In my case, my thoughts are well-organized in my writing and mentally, but saying them is a horrible challenge. I only say 5-20% of what I want to, and this is involuntary. As a kid, when I didn’t want to talk to someone, I’d pretend to be mute. Now that I have help with speech and counseling, I know I can’t trust all my reactions. I ask myself, what do I not know; what am I not picking up on that I should be, and why won’t my face and gestures match the feelings I have inside? Put simply, the inside and outside don’t match.

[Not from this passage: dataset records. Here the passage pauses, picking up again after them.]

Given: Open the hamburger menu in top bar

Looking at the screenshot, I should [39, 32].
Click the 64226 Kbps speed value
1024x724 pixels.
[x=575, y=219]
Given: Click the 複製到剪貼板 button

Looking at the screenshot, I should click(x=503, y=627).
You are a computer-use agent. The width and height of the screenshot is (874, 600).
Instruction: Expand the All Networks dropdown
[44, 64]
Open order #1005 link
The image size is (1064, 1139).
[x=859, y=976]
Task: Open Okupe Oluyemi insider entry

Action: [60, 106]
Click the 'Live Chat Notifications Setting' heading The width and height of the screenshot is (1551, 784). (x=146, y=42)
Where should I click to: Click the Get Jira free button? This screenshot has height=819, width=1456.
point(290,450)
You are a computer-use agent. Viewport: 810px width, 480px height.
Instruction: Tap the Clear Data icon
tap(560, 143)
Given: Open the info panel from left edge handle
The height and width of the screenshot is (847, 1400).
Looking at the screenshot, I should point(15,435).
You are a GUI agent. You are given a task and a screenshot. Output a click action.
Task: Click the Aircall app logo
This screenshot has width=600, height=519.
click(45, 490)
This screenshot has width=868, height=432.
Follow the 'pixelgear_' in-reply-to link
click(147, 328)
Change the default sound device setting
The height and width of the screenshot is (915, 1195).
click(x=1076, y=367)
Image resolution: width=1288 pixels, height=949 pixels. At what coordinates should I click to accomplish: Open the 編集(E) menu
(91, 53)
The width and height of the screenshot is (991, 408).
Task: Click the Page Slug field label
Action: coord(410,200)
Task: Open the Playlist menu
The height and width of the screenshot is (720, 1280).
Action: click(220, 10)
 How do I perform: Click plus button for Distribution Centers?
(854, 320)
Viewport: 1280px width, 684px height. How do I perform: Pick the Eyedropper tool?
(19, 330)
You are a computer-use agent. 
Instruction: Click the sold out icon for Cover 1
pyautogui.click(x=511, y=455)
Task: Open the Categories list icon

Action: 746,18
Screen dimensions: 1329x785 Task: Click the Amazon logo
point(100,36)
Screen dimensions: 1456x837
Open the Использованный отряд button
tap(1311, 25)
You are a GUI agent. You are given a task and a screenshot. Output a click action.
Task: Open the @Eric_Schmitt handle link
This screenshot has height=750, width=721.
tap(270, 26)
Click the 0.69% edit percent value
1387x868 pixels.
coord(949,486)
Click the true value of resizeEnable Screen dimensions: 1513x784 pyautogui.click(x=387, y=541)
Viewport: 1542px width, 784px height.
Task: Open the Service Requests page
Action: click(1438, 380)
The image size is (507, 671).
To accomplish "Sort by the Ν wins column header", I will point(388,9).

Another complicating factor is this: many times other people just pass me by. They don’t try to know me. If they do, usually it’s not the people I’m intrigued by–or want to know—who take interest in me. Instead, I get stuck talking to people I don’t want to talk to. Time after time, I feel disappointed because the only calls or emails I get are from my socially-challenged family, not from the friends (or people I hope to be friends with) I so want to hear from. Each day I feel lonely, and that writing and music are my only outlets.

Being alone is different from depression, which I used to struggle with profoundly, but now I love life, and trust I will, slowly, meet people, but how is the question. And through all this, I know too that my safety is nothing to play around with, so sometimes I avoid connecting for that reason. Elsewhere I blog about situations where I didn’t trust my gut, and was taken advantage of in many different ways, ranging from manipulation to abuse.

So, I guess I’m saying I hear all who have written to me about similar struggles. I have them daily, too. Perhaps we can campaign for writing’s usefulness, and encourage our friends to communicate with us in emails. Yet, we also need those phone calls and Saturday night dates. Like everyone, as people, we need to be included, welcomed, and given chances to express ourselves peacefully. We so deserve, in short, to be heard.